I love love love love Miller. I think you'll fall in love with it or hate it with a passion; it doesn't seem to invoke a middle ground.
_luaineach From: _luaineach Date: February 1st, 2006 04:49 pm (UTC) (LINK TO SPECIFIC ENTRY)
I like to read these posts. They make me feel like I'm taking a correspondence course, which is a nice radical mindshift from a day of Yu Gi Oh and Mousetrap.
cbertsch From: cbertsch Date: February 1st, 2006 05:11 pm (UTC) (LINK TO SPECIFIC ENTRY)
Thanks! I'm suffering from some sort of boundary dissolution that makes me all of a sudden willing to share aspects of my daily life that I have kept separate from my LJ existence. Maybe it's the fact that I know I'm being read by students taking the class.

There's also the chance that I might trick my partner into reading passages from the novel and discovering that she likes them.
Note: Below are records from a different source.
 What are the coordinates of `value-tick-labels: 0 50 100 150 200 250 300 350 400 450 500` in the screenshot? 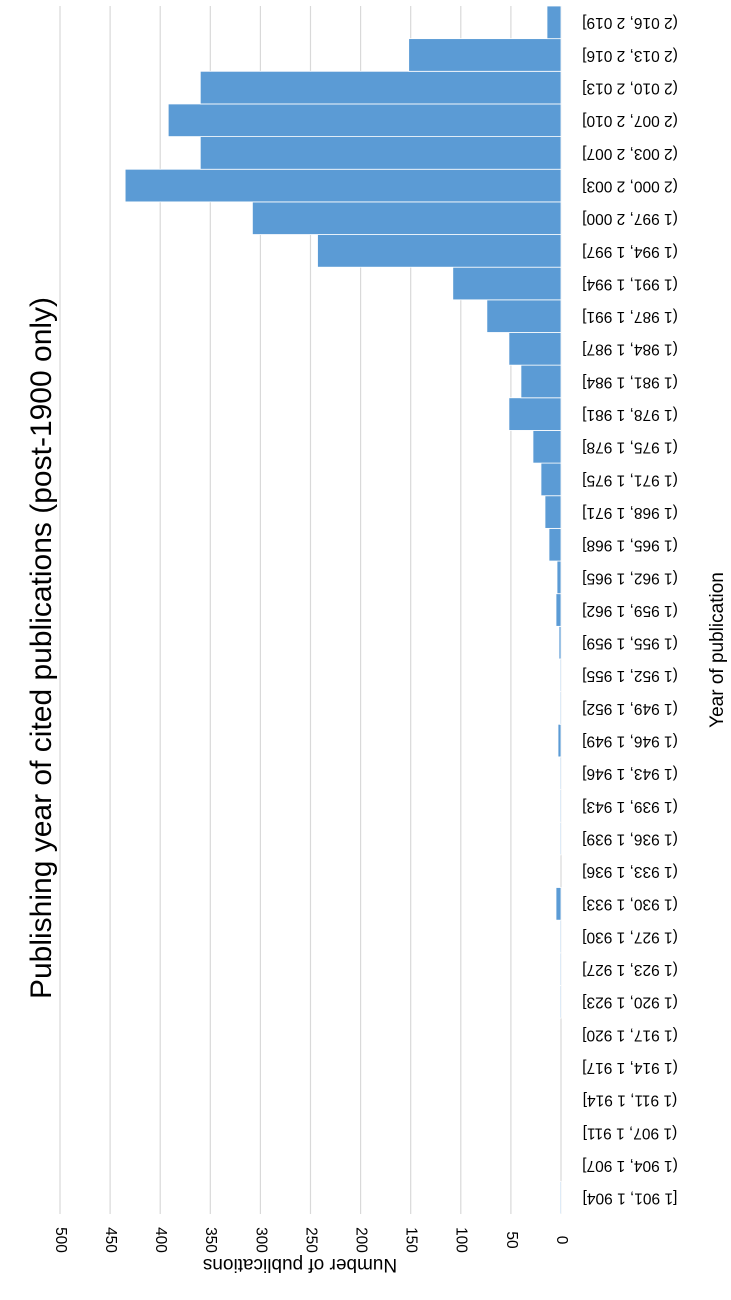 It's located at (311, 1240).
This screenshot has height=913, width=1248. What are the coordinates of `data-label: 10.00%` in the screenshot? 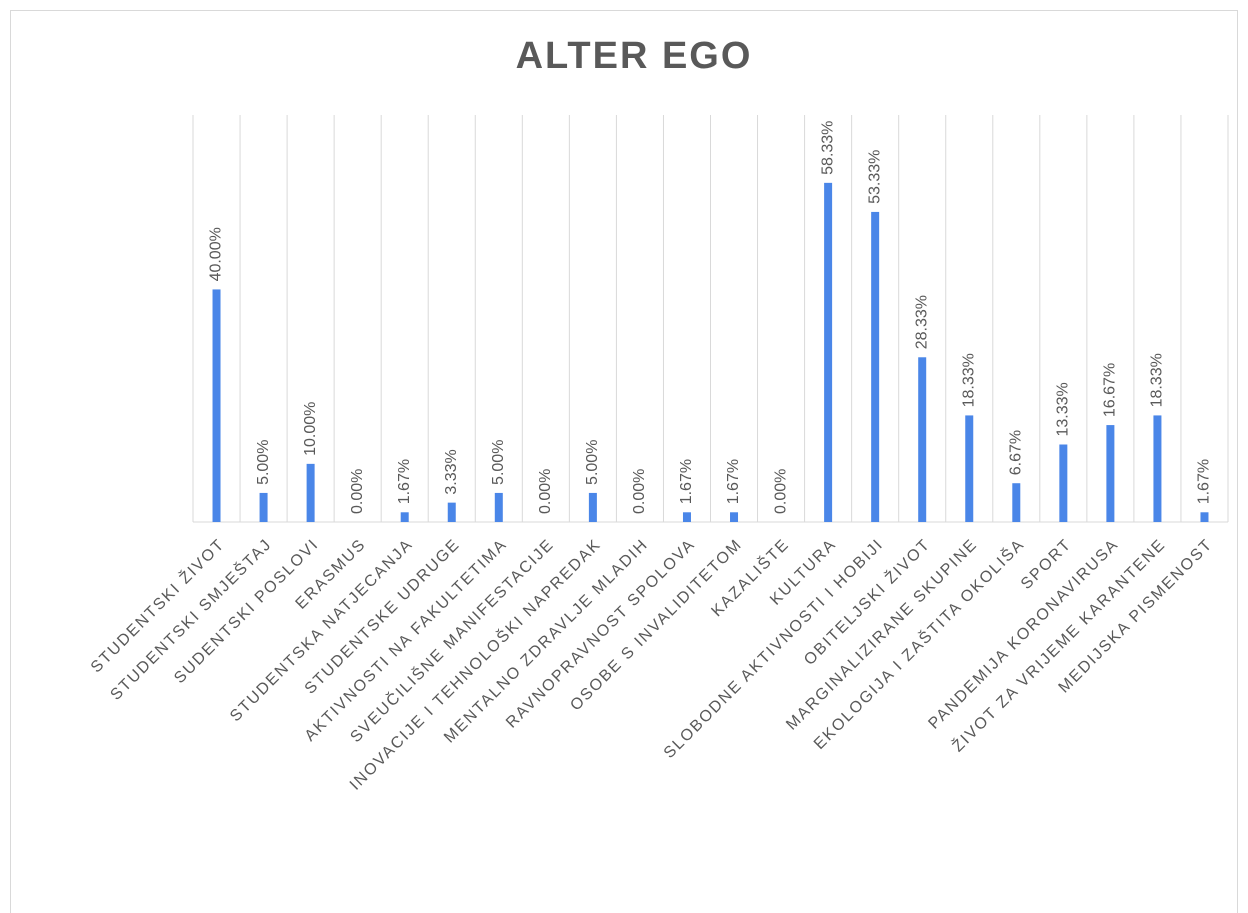 It's located at (310, 429).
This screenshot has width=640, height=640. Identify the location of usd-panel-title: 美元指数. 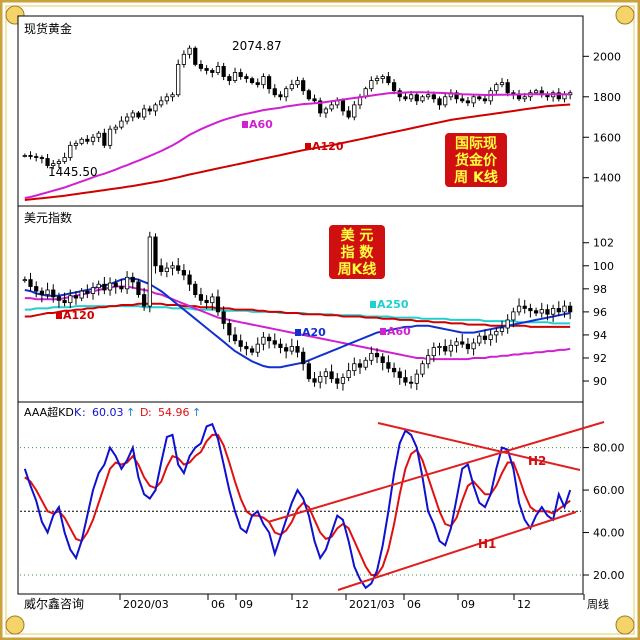
(48, 218).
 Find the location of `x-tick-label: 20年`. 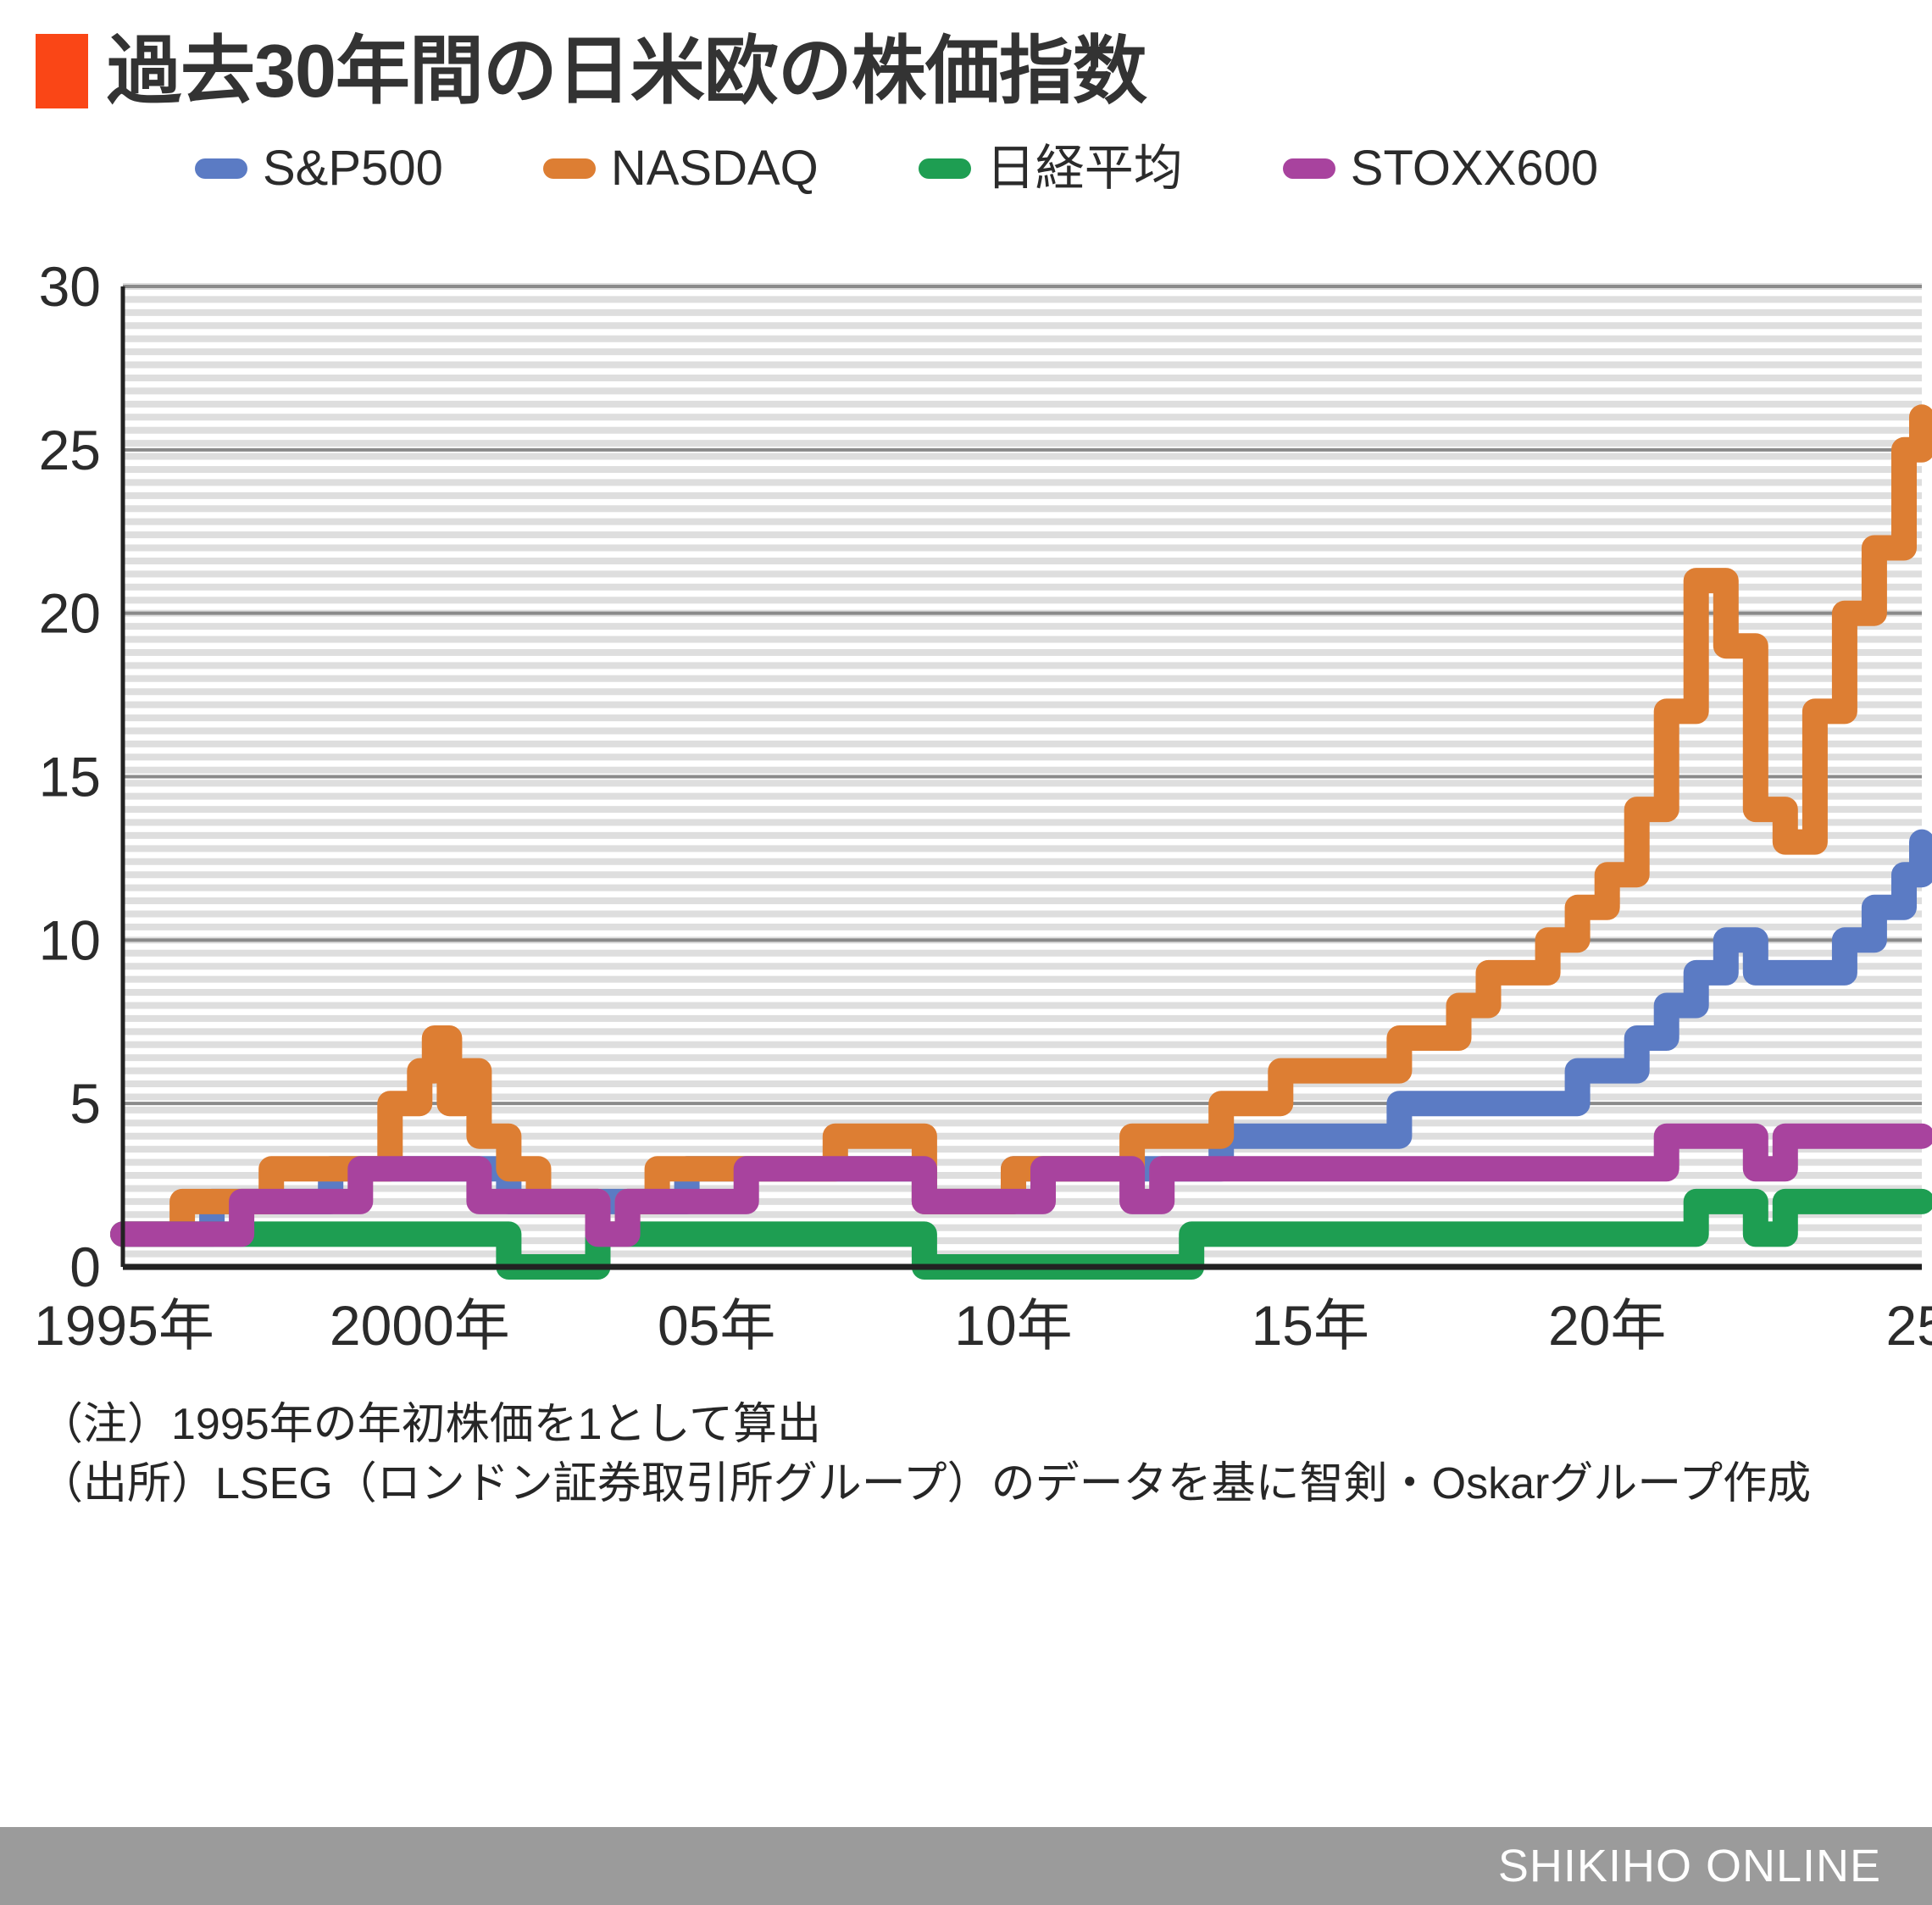

x-tick-label: 20年 is located at coordinates (1607, 1326).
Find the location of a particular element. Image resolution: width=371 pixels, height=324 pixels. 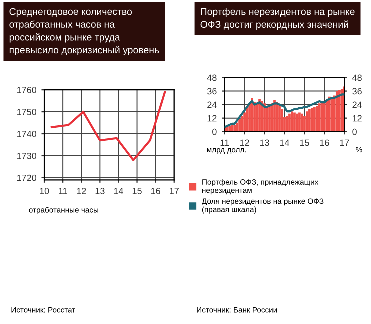

x-tick-label: 10 is located at coordinates (45, 191).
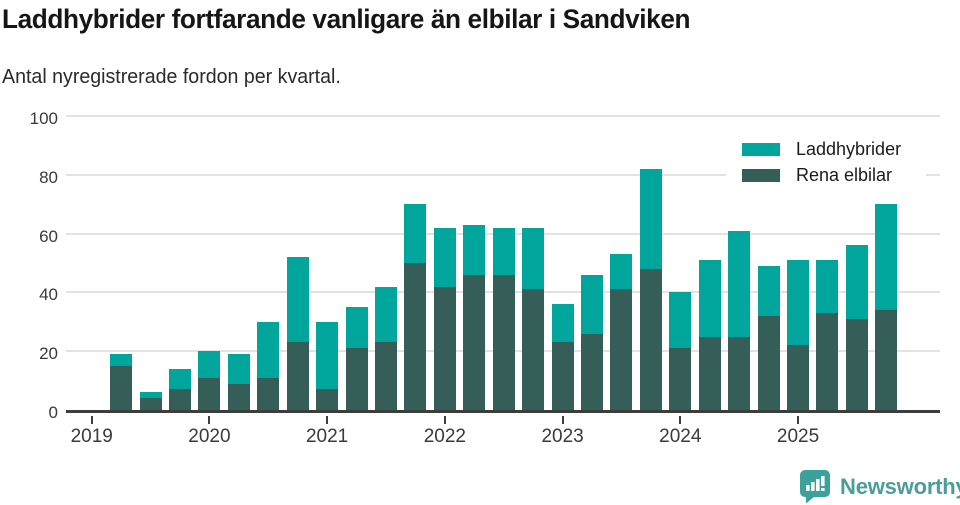 This screenshot has height=505, width=960. I want to click on legend-item-laddhybrider: Laddhybrider, so click(833, 149).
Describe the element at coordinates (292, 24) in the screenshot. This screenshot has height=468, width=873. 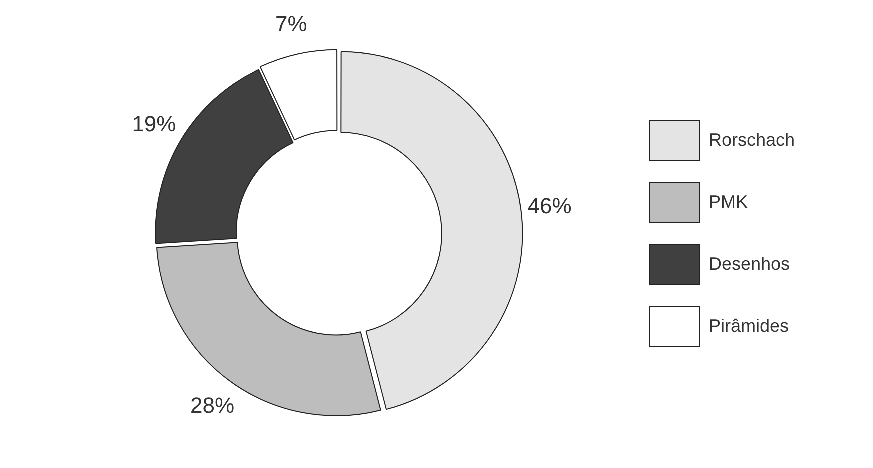
I see `data-label: 7%` at that location.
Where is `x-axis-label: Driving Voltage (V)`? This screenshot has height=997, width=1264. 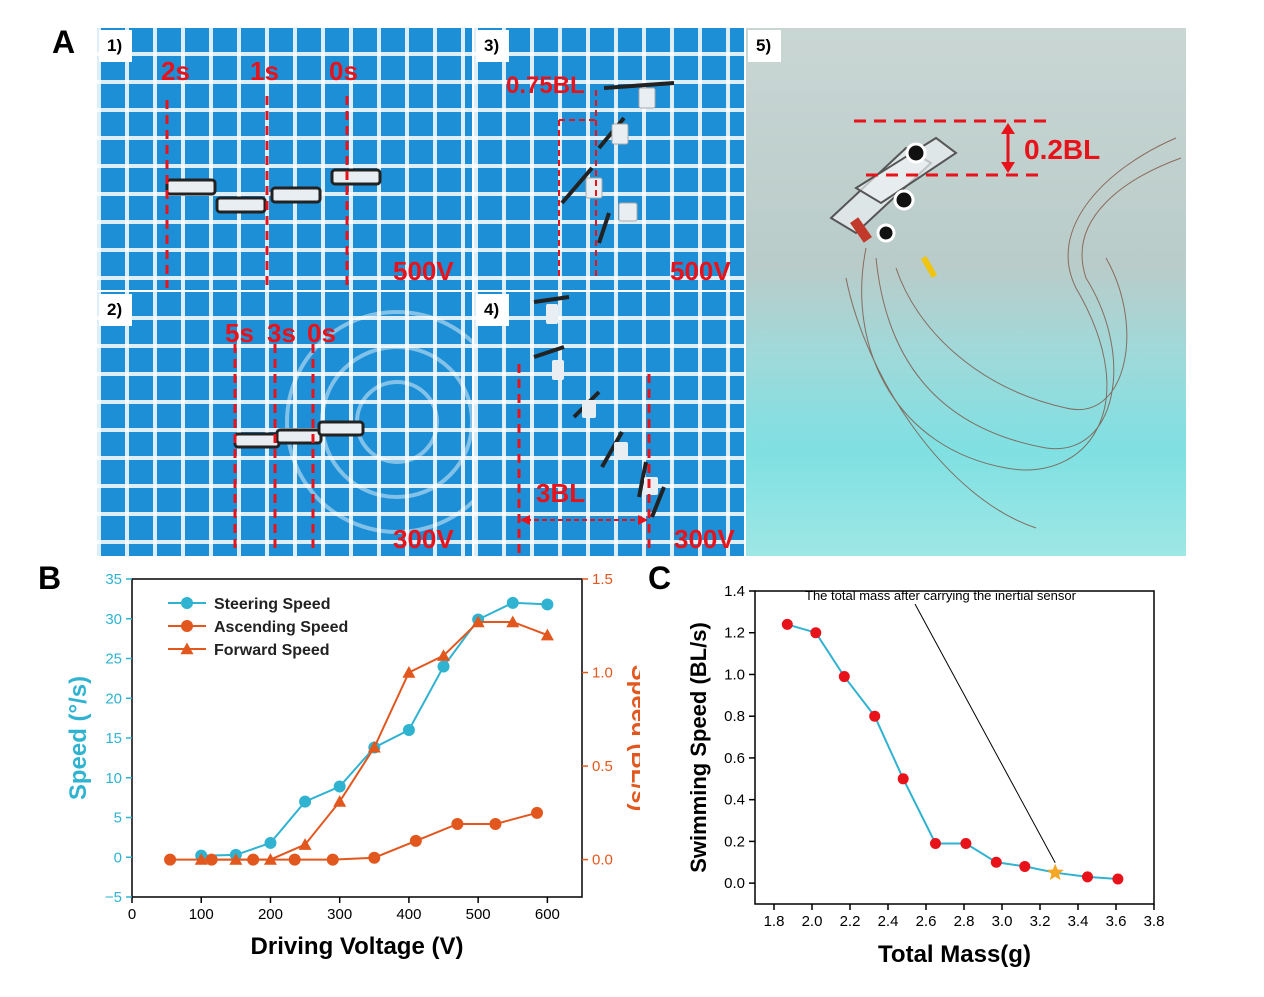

I've already insinuated my taste for Pavement into her iPod Shuffle playlists so effectively that she's freely admitting to liking some of their songs instead of maintaining that pose of studied indifference she cultivated for so long. . . :-)

Maybe I'll keep this up for other books.
From: bobo_amargo Date: February 2nd, 2006 09:22 pm (UTC) (LINK TO SPECIFIC ENTRY)

Senses of Endings

Though I think your suggestion that Pynchon might have been suspicious of the classic expression of the Oedipus complex is probably on the right track, I resist the notion that he'd've endorsed -- or endorses -- the idea of salutary schizophrenia.

First of all, notice how D & G say, "we no longer believe . . . ," implying that the epoch of endings has come to an end. If you don't believe that the concept of endings has further sway, then you can't live in an era of no endings because that era is, as they intimate, inherently connected to the by-gone era of endings. Even if you embrace the paradox (as they doubtless would), you have to embrace with it the recurring appetite for endings.

Second, I think we tend, in discussing closure, to commit what Peter Geach used to call the quantifier-shift fallacy. We tend, that is, to move FROM the argument that for every narrative, there's an ending such that that narrative will come to it ([x][Ey] [Fxy]) TO the argument that there's an ending such that every narrative will come to it ([Ey][x][Fxy]). If we don't commit this fallacy, then all we're committing ourselves to when we yield to our appetite for an ending is, I would say, a satisfaction of a limited, partial (you might even say, fragmentary) sort -- a satisfaction that is analytically built in to the concept of story-telling in the first place.